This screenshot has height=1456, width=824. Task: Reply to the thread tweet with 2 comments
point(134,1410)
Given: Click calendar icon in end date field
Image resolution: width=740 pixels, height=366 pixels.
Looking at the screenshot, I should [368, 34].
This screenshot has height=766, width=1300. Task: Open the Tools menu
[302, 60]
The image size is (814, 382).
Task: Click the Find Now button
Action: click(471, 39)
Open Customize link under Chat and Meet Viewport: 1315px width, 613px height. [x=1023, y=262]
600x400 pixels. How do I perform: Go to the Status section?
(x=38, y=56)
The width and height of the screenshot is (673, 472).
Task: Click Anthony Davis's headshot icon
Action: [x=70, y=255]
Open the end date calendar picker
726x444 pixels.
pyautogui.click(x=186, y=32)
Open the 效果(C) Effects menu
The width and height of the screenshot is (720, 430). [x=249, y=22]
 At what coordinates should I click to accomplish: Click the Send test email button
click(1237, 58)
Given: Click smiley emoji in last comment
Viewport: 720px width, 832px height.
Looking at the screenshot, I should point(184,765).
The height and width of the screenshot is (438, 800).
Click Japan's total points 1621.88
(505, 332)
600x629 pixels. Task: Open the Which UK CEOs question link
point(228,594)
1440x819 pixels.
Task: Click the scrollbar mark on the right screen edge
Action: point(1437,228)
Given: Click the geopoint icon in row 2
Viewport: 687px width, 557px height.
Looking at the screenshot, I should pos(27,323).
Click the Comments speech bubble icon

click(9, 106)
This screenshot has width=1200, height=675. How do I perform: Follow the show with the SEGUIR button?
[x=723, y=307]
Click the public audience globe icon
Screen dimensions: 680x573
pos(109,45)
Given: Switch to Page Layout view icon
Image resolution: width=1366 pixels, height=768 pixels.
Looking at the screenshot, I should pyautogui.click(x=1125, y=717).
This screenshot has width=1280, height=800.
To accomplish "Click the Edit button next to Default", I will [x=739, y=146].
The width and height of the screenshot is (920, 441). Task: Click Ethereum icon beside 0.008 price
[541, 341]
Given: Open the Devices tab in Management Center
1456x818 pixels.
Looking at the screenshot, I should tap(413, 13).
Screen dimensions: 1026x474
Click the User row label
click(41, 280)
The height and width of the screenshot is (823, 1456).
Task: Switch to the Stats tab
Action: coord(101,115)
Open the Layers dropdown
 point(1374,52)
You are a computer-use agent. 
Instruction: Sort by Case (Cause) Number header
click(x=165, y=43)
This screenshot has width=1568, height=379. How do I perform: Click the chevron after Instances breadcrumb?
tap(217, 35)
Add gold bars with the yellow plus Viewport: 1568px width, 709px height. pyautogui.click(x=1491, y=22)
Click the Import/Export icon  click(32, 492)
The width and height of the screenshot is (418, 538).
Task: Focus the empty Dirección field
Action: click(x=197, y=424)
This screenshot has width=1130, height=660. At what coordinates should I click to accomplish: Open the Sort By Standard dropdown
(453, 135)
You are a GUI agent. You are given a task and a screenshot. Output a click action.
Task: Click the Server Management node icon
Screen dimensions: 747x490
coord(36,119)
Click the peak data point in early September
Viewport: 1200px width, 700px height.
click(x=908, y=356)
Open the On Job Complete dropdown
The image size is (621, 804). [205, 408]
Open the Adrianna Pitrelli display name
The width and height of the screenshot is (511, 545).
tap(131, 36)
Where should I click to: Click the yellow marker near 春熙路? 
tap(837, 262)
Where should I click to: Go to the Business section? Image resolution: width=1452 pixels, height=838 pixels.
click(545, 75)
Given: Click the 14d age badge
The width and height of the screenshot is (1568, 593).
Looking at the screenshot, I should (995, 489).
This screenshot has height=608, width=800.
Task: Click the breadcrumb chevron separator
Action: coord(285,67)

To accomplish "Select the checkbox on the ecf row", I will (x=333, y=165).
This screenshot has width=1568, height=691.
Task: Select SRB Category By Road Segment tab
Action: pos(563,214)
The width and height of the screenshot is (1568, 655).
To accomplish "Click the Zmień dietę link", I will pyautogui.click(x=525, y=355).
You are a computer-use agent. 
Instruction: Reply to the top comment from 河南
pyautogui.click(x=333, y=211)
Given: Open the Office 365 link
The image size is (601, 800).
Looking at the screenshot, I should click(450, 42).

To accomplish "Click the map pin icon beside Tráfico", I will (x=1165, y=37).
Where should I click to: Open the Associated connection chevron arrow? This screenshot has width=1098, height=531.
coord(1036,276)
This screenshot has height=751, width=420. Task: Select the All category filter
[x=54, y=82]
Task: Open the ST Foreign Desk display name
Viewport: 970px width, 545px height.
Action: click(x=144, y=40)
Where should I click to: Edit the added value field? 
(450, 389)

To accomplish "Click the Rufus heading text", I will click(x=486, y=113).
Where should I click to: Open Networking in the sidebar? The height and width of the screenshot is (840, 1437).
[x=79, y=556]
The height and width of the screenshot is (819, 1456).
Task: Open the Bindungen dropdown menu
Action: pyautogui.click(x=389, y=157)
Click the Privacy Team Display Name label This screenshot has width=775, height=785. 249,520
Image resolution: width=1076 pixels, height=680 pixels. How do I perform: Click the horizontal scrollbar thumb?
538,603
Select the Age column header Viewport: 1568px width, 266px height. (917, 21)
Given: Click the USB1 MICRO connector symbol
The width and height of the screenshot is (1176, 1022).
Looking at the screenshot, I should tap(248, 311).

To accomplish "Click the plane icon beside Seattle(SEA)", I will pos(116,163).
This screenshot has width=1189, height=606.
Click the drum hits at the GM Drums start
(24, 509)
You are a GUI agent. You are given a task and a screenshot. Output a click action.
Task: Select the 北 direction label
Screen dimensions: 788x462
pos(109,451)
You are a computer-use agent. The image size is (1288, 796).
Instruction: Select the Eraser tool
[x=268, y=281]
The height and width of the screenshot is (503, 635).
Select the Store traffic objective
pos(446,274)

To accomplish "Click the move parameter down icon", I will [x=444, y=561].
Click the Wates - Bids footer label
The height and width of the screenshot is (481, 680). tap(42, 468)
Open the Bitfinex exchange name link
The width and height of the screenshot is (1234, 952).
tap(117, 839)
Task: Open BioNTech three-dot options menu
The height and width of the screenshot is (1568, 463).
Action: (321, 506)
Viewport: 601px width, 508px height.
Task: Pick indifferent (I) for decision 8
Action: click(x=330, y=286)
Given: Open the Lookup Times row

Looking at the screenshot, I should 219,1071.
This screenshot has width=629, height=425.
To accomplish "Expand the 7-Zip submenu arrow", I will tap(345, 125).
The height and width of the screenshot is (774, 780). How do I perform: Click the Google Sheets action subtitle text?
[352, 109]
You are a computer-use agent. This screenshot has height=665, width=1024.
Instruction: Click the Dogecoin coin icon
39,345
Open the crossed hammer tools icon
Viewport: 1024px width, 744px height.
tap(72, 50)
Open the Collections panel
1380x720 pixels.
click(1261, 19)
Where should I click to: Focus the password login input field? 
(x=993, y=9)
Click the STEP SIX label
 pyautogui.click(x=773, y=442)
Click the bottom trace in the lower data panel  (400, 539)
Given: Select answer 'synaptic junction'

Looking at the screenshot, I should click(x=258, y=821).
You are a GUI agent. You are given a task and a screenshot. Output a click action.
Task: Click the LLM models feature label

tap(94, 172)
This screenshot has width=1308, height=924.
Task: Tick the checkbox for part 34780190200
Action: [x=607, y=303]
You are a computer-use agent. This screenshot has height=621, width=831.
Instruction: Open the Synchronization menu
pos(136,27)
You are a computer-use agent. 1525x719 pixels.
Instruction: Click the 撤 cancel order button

- - - - - - -

→ **Task description**: In the listing above, locate the line containing "The width and height of the screenshot is (1568, 593)." and the line containing "Task: Select the 北 direction label", then transcribe both and every line between them verbatim.

→ **Written reply**:
The width and height of the screenshot is (1568, 593).
Looking at the screenshot, I should (995, 489).
This screenshot has height=608, width=800.
Task: Click the breadcrumb chevron separator
Action: coord(285,67)

To accomplish "Select the checkbox on the ecf row", I will (x=333, y=165).
This screenshot has width=1568, height=691.
Task: Select SRB Category By Road Segment tab
Action: pos(563,214)
The width and height of the screenshot is (1568, 655).
To accomplish "Click the Zmień dietę link", I will pyautogui.click(x=525, y=355).
You are a computer-use agent. 
Instruction: Reply to the top comment from 河南
pyautogui.click(x=333, y=211)
Given: Open the Office 365 link
The image size is (601, 800).
Looking at the screenshot, I should click(450, 42).

To accomplish "Click the map pin icon beside Tráfico", I will (x=1165, y=37).
Where should I click to: Open the Associated connection chevron arrow? This screenshot has width=1098, height=531.
coord(1036,276)
This screenshot has height=751, width=420. Task: Select the All category filter
[x=54, y=82]
Task: Open the ST Foreign Desk display name
Viewport: 970px width, 545px height.
Action: click(x=144, y=40)
Where should I click to: Edit the added value field? 
(450, 389)

To accomplish "Click the Rufus heading text", I will click(x=486, y=113).
Where should I click to: Open Networking in the sidebar? The height and width of the screenshot is (840, 1437).
[x=79, y=556]
The height and width of the screenshot is (819, 1456).
Task: Open the Bindungen dropdown menu
Action: pyautogui.click(x=389, y=157)
Click the Privacy Team Display Name label This screenshot has width=775, height=785. 249,520
Image resolution: width=1076 pixels, height=680 pixels. How do I perform: Click the horizontal scrollbar thumb?
538,603
Select the Age column header Viewport: 1568px width, 266px height. (917, 21)
Given: Click the USB1 MICRO connector symbol
The width and height of the screenshot is (1176, 1022).
Looking at the screenshot, I should tap(248, 311).

To accomplish "Click the plane icon beside Seattle(SEA)", I will pos(116,163).
This screenshot has width=1189, height=606.
Click the drum hits at the GM Drums start
(24, 509)
You are a GUI agent. You are given a task and a screenshot. Output a click action.
Task: Select the 北 direction label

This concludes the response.